Auch die Mängel im nun vorliegenden Gesetzesentwurf benennt die Bischofskonferenz mit bemerkenswerter gesellschaftspolitischer wie juristischer Hellsichtigkeit. Der Verfassungsgerichtshof zwingt Regierung und Parlament, die nun erlaubte Suizidbeihilfe irgendwie zu regeln. Das habe man so restriktiv wie möglich gemacht, heißt es seitens der Kanzlerpartei ÖVP. Stimmt nicht, widerspricht Österreichs Bischofskonferenz: Zwar wurde ein eng gefasstes Sterbeverfügungsgesetz konstruiert, das die Betroffenen wie das Verfahren präzise definiert, doch wurde dieses Regelwerk gar nicht im entsprechenden Strafgesetz verankert.

Mängel klar benannt

Österreichs Bischofskonferenz hat die handwerklichen und die inhaltlichen Mängel der geplanten Regelung genau benannt und öffentlich Änderungen angemahnt.

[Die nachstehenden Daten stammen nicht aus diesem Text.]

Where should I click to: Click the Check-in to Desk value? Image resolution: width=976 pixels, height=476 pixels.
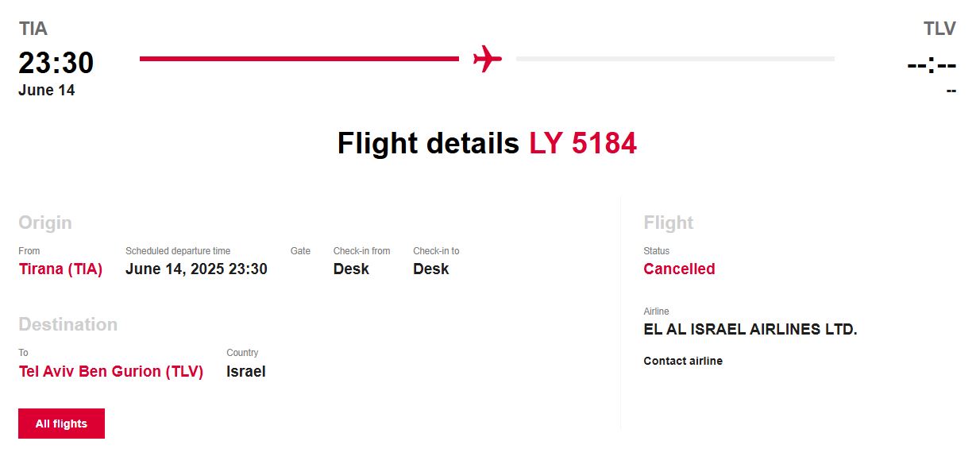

Sie positioniert sich klar auf der Seite des Lebens, des Schutzes der vulnerablen Personen, der Gewissensfreiheit von Ärzten und Apothekern. Ob die Bundesregierung diese kompetent warnende und mahnende Stimme hört und ernst nimmt, wird zum Gradmesser für das politische Gewicht der Kirche im einstmals katholischen Österreich. Offenkundig ist jedenfalls bereits jetzt: Im Gegensatz zur katholischen Kirche haben die Oppositionsparteien, die meisten Medien und die viel beschworene Zivilgesellschaft den Dammbruch Suizidbeihilfe weitgehend verschlafen.